Dataset entries
● ● ● ● ● ● ●

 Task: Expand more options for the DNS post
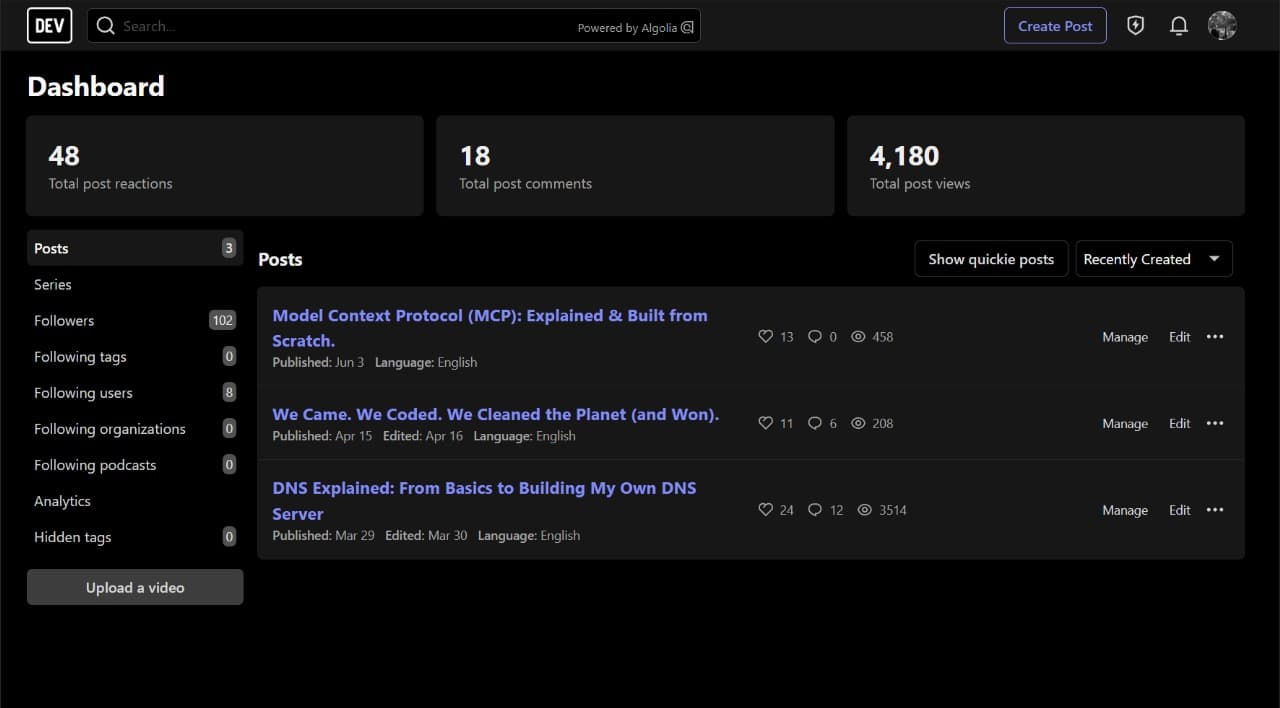(x=1215, y=510)
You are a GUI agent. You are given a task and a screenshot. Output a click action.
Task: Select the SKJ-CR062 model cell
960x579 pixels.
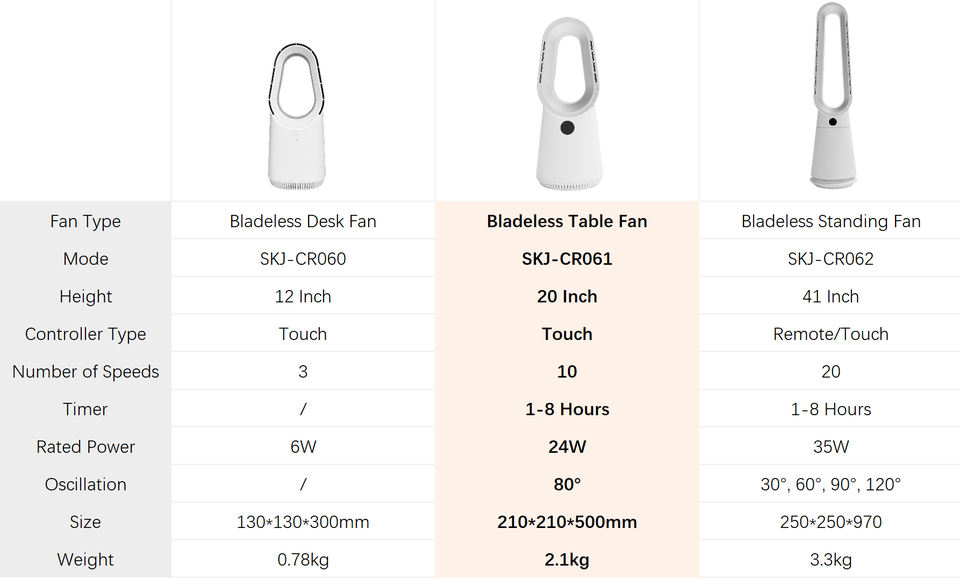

● ● ● ● ● ● ●

§ Try it:
In the records above, locate the line containing "Task: Select the SKJ-CR062 model cell", then copy exactly that line and every line after it through the end, omitting pictures.

§ Output for this task:
Task: Select the SKJ-CR062 model cell
960x579 pixels.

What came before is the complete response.